++Eil: Schwimmbad-Verbot für Flüchtlinge in Bornheim wird aufgehoben

Blick in das städtische Schwimmbad in Bornheim (Nordrhein-Westfalen). dpa

Das Schwimmbad in Bornheim bei Bonn ist ab Mittwoch wieder für alle Flüchtlinge geöffnet. Das teilte am Montag eine Sprecherin der Stadt mit.

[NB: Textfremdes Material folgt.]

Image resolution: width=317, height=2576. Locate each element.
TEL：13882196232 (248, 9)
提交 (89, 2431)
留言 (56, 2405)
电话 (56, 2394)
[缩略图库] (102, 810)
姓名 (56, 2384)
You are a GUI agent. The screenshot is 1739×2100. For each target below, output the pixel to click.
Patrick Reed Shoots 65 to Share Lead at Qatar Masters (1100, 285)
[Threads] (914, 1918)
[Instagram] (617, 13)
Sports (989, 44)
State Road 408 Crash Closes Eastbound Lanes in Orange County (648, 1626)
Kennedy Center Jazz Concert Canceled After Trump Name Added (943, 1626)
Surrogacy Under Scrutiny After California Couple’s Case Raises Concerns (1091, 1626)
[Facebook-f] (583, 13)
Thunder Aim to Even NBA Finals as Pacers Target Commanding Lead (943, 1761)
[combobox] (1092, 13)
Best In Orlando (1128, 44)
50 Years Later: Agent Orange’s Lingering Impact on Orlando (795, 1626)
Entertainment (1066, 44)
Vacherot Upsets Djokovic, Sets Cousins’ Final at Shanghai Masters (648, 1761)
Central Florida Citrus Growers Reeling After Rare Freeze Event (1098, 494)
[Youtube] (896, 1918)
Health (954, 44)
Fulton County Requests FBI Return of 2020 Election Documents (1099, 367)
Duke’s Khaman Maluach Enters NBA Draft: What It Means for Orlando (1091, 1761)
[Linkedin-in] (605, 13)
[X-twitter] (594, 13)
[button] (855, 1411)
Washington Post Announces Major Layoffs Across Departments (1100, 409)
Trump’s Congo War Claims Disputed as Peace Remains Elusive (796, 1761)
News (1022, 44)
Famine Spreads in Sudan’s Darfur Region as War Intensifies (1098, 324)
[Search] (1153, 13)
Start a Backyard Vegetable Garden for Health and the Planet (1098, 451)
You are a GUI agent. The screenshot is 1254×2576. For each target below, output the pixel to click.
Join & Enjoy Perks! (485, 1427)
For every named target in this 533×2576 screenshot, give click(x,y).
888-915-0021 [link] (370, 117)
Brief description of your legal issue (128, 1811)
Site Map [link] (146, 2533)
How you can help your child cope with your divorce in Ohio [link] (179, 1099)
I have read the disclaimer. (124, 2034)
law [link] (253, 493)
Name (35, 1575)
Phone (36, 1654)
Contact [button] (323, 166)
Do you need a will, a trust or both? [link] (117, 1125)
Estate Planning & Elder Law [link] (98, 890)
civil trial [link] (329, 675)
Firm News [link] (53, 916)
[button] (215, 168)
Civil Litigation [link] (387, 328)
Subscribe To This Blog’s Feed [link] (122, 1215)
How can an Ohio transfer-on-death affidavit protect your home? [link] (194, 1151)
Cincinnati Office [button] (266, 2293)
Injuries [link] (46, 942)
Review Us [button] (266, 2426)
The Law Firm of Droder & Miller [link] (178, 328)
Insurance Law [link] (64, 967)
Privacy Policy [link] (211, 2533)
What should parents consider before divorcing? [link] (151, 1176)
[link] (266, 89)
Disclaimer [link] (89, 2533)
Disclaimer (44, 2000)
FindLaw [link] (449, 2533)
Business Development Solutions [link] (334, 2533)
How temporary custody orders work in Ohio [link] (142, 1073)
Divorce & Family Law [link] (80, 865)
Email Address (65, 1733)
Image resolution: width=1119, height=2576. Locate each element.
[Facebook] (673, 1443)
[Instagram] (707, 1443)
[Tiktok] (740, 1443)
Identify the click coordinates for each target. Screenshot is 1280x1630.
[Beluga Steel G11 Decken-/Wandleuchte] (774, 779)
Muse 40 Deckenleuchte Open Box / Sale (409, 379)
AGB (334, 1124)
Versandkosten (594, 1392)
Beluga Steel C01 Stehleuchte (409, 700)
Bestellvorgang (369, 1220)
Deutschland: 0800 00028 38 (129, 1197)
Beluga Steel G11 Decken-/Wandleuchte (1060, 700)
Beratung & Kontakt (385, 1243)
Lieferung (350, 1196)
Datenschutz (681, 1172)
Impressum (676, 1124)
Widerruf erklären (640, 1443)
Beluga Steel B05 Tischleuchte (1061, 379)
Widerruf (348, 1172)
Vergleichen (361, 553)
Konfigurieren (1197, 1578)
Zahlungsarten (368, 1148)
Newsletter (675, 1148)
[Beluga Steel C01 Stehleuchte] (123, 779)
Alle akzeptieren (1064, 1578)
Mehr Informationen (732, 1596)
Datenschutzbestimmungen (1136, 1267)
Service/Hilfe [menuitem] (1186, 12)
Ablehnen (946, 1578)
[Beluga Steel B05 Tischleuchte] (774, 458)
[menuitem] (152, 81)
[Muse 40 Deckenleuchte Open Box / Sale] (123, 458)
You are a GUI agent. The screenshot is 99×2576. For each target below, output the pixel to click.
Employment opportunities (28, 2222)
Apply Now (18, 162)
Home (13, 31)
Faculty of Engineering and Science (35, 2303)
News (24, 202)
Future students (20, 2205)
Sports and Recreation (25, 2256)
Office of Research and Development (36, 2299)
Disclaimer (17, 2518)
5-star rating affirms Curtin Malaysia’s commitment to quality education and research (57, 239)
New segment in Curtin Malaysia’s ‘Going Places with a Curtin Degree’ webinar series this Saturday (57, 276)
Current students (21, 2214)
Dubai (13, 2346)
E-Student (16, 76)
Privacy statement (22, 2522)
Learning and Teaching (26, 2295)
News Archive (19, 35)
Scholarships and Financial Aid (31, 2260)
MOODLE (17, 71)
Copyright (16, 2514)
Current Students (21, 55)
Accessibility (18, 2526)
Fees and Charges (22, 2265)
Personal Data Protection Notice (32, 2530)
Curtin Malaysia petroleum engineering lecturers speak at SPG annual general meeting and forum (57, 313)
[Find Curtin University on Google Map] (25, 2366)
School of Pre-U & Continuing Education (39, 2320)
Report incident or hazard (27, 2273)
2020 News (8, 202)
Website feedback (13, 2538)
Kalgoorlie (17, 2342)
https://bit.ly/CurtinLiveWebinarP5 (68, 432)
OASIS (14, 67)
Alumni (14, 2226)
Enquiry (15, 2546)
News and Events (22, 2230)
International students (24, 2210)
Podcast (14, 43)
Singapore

Bornheim (epd) – In der vergangenen Woche hatte die Stadt ein Schwimmbadverbot für männliche Flüchtlinge aus benachbarten Unterkünften erlassen. Sie begründete dies damit, dass junge Flüchtlinge beim Besuch des Bades Frauen verbal und mit anzüglichen Gesten belästigt hätten. Die Entscheidung war auf heftige Kritik gestoßen, weil sie pauschal alle männlichen Flüchtlinge unabhängig von ihrem Verhalten betraf.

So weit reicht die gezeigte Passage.